Eccellenze dell'Architettura in Legno: I Vincitori del Wood Architecture Prize 2026
L'Architettura in Legno: Rigenerazione e Innovazione per un Futuro Sostenibile
Il Legno: Un Catalizzatore di Rinnovamento Sociale e Urbano
La visione centrale del Wood Architecture Prize 2026 è stata quella di riconoscere il legno non solo come componente strutturale, ma come un elemento essenziale per la rigenerazione di comunità e territori. Questa prospettiva evidenzia il potenziale del materiale nel soddisfare le mutevoli necessità abitative e didattiche, proponendo soluzioni che migliorano la qualità della vita e l'integrazione paesaggistica.

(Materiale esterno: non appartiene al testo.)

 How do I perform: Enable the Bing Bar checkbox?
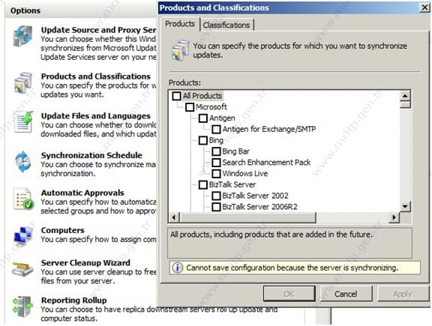click(216, 151)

Un Panorama Architettonico in Crescita: La Diversità dei Progetti Premiati
L'edizione 2026 ha rivelato un'ampia gamma di proposte progettuali, testimoniando la crescente maturità del settore in Italia. Dai grandi interventi pubblici alle residenze private, dai complessi scolastici al recupero di edifici storici, fino alle sperimentazioni su piccola scala, le opere presentate hanno dimostrato la versatilità e l'adattabilità del legno a contesti e funzioni differenti in tutto il Paese.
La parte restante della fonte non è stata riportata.